As humanity extends its infrastructure toward the Moon through the Artemis program, the reliability of computing systems faces an invisible enemy: cosmic rays. In the vacuum of space, a single-bit error can mean the difference between a historic landing and a catastrophic loss.
1. The Bit Flip Phenomenon (SEU)
On Earth, the atmosphere and magnetic field shield us from most charged particles. In deep space, however, high-energy protons can pass through spacecraft shielding and collide with the semiconductors inside a chip.
That impact can trigger a Single Event Upset (SEU), also known as a bit flip: the particle alters the electrical state of a transistor from 0 to 1. If that happens inside a critical memory address or a flight instruction, the system can crash or execute unintended maneuvers.
2. The Artemis II Dilemma: Why Fly with "Old Technology"?
Recent reports have sparked debate after revealing that astronauts on the Artemis II mission will travel with systems that, by commercial standards, seem outdated. According to reports from La Vanguardia, NASA uses previous-generation hardware and software, including Windows 8 variants, for critical load-management and experiment functions such as the EPM.
Why not use the latest i9 processor or an Apple M3?
Proven Reliability: In space, "new" often means risk. A system that has operated for a decade without logical failures is far more valuable than a faster but unproven one.
Physical Resistance: Modern chips have transistors so tiny that a single radiation particle can affect several bits at once. Older chips, built with larger process nodes, require more energy to flip a bit and are therefore naturally more robust.
3. Hardware Redundancy: The Rule of Three
In crewed missions, trust does not rest on a single processor but on Triple Modular Redundancy (TMR).
Majority Voting: Three identical systems perform the same calculations. A majority-vote component compares the outputs. If computers A and B say "turn left" and C says "right" because of a bit flip, the system ignores C and executes the correct command.
Rad-Hard Processors: Devices designed with silicon-on-insulator substrates to make them physically less vulnerable to ionization.
4. Software Redundancy: The Last Line of Defense
When hardware fails, software must be able to self-heal:
EDAC (Error Detection and Correction): Algorithms such as Hamming or Reed-Solomon monitor RAM continuously.
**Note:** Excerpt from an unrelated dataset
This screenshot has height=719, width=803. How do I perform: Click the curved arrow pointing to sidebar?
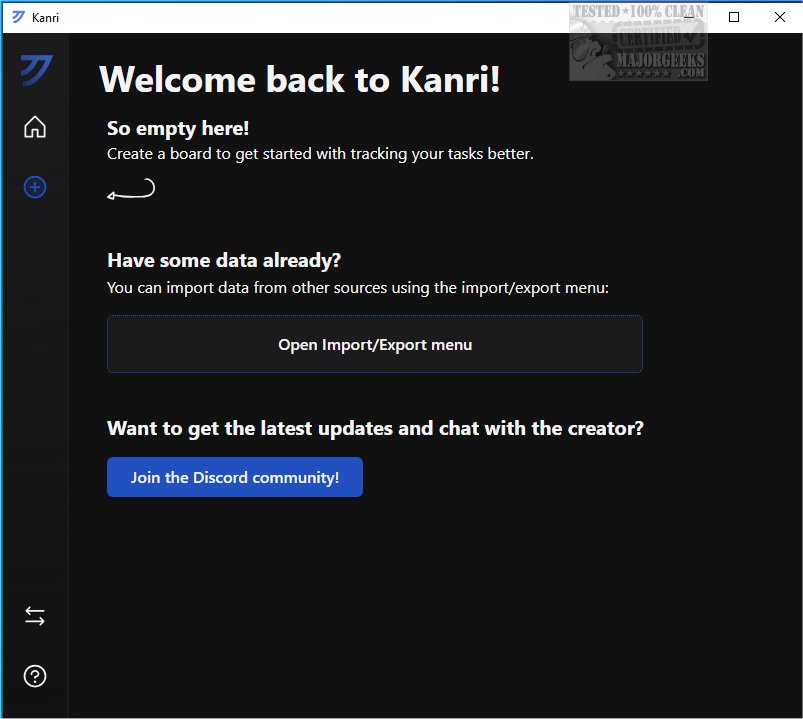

If a bit changes, the software detects and corrects it before the processor uses it.
Design Diversity: In spacecraft such as Orion, multiple software layers are used. If a logical error affects the main application, backup systems with simplified and ultra-stable codebases can take over.
Watchdog Timers: Independent processes that reboot the system if they detect the primary software has frozen because of a radiation event.
5. The Future: COTS vs. Rad-Hard
The current trend, led by SpaceX and increasingly adopted by NASA for non-critical assets, is to use modern commercial processors (COTS) in parallel. It is more efficient to use six powerful processors with extreme redundancy logic than a single ultra-protected processor that is 100 times slower. Even so, for Artemis II life-support and mission-critical systems, NASA still prioritizes architectural robustness over raw computing speed.
Conclusion
The use of "old" software in Artemis II is not a lack of innovation. It is mastery of safety engineering. The bit flip reminds us that code is a physical entity, exposed to the laws of the universe. Redundancy and stability are the real engines that will allow humanity to return to the Moon and, eventually, reach Mars.